Let $P$ be a convex polygon with vertices $A_1, A_2, \dots, A_n$ in order and sides $S_i = A_i A_{i+1}$ with $A_{n+1} = A_1$. Consider the operation of shifting each side $S_i$ outward by one unit along its outward normal, producing a new polygon $P'$. By construction, each side $S_i$ moves along a line perpendicular to $S_i$, and the direction of $S_i$ remains unchanged. Therefore the sides of $P'$ are parallel to the corresponding sides of $P$, as asserted in Lemma 1.

Since $P'$ is similar to $P$ by hypothesis, there exists a point $O$ and a positive scaling factor $k$ such that each vertex $A_i'$ of $P'$ is obtained from $A_i$ by the similarity transformation: $A_i' = O + k(A_i - O)$, as stated in Lemma 2. The position of each $A_i'$ also satisfies $A_i'$ lying on the line obtained by shifting $S_i$ outward by one unit along its normal. Denote the perpendicular distance from $O$ to side $S_i$ as $d_i$. The shift moves $S_i$ by one unit, while similarity scales all distances from $O$ by $k$. Therefore, the distance from $O$ to $S_i'$ equals $k d_i$. On the other hand, the shift along the normal increases the distance from $O$ by exactly one unit: $d_i + 1 = k d_i$. Solving this equation for $d_i$ gives

$$d_i + 1 = k d_i \implies d_i (k - 1) = 1 \implies d_i = \frac{1}{k - 1}.$$

Since this equation holds for every side $S_i$, all distances $d_i$ are equal.
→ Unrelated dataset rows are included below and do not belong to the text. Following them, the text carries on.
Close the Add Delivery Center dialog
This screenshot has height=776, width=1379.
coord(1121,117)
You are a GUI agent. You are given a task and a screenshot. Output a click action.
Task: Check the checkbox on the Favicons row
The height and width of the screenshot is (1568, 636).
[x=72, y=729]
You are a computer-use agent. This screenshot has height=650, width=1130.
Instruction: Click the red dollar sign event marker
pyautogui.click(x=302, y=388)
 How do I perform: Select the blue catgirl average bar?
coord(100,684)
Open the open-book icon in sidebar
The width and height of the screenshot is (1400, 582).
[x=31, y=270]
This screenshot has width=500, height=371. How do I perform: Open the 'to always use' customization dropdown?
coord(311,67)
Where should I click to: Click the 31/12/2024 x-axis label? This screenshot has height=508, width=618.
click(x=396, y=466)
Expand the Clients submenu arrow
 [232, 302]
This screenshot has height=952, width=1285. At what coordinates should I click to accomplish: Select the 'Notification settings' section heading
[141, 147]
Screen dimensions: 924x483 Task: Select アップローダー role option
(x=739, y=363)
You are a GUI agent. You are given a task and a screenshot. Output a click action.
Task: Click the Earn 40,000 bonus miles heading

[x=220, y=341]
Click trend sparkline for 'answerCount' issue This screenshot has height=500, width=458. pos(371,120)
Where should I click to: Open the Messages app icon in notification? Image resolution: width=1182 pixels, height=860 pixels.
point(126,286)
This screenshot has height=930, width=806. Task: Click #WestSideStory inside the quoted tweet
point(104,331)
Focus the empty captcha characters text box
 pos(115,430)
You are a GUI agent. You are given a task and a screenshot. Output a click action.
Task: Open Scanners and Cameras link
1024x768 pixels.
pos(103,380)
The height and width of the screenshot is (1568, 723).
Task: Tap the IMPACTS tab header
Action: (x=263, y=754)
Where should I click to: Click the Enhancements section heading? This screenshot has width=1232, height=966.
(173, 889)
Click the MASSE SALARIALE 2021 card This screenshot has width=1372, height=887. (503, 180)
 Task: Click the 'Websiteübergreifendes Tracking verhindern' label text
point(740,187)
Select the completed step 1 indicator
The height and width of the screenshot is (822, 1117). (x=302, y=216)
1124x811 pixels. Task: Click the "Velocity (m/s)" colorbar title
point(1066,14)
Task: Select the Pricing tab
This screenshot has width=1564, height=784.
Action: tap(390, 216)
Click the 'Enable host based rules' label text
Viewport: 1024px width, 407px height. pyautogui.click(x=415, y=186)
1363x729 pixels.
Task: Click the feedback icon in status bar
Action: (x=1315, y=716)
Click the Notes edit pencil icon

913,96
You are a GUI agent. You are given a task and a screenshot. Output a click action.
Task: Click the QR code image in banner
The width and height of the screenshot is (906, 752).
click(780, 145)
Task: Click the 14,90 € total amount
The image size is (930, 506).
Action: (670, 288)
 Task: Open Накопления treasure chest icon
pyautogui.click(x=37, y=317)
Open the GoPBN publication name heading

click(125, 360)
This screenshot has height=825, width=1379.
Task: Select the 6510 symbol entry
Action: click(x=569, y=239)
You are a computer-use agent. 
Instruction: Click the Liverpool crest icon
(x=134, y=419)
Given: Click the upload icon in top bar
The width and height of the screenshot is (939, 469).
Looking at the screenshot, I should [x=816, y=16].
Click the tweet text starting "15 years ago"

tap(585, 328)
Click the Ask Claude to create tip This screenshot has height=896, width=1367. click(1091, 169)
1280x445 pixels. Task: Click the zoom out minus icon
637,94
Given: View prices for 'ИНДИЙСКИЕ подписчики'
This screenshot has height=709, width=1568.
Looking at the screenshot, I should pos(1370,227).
This establishes Lemma 3, as it shows that a single point $O$ exists from which all sides are equidistant.

Finally, Lemma 4 implies that a convex polygon whose sides are all at equal distance from a point $O$ admits an inscribed circle centered at $O$ with radius $r = d_i$. Therefore, $P$ admits an incircle.

This completes the proof.

Verification of Key Steps

The most delicate step is showing $d_i + 1 = k d_i$ for each side. This is verified by considering the geometric constraints: the outward shift adds exactly one unit along the normal, and similarity scales all distances from the center by $k$. Testing with a square of side length $a$, if $O$ is the center and $d = a/2$, shifting by one unit produces a square similar to the original. Then $d + 1 = k d$ gives $k = 1 + 2/a$, consistent with the geometric construction. This confirms the equation works in at least one concrete example and justifies the general argument.

Another step is ensuring that the solution $d_i = 1/(k-1)$ is positive. Since the polygon is convex and the shift outward increases distances, $k > 1$, which guarantees $d_i > 0$ and a proper circle can be inscribed. A failure to check $k > 1$ could result in an invalid negative radius.

Alternative Approaches

An alternative approach is to consider the polygon as the intersection of half-planes corresponding to its sides and use linear algebra to describe the outward shift and similarity as affine transformations. By examining the system of equations defining distances from a common center to each side, one can directly prove that equality of distances is necessary. This approach emphasizes coordinates and algebraic manipulation, but the main geometric method is preferable for clarity and minimal computation, as it directly connects similarity and outward shifts to the standard characterization of tangential polygons.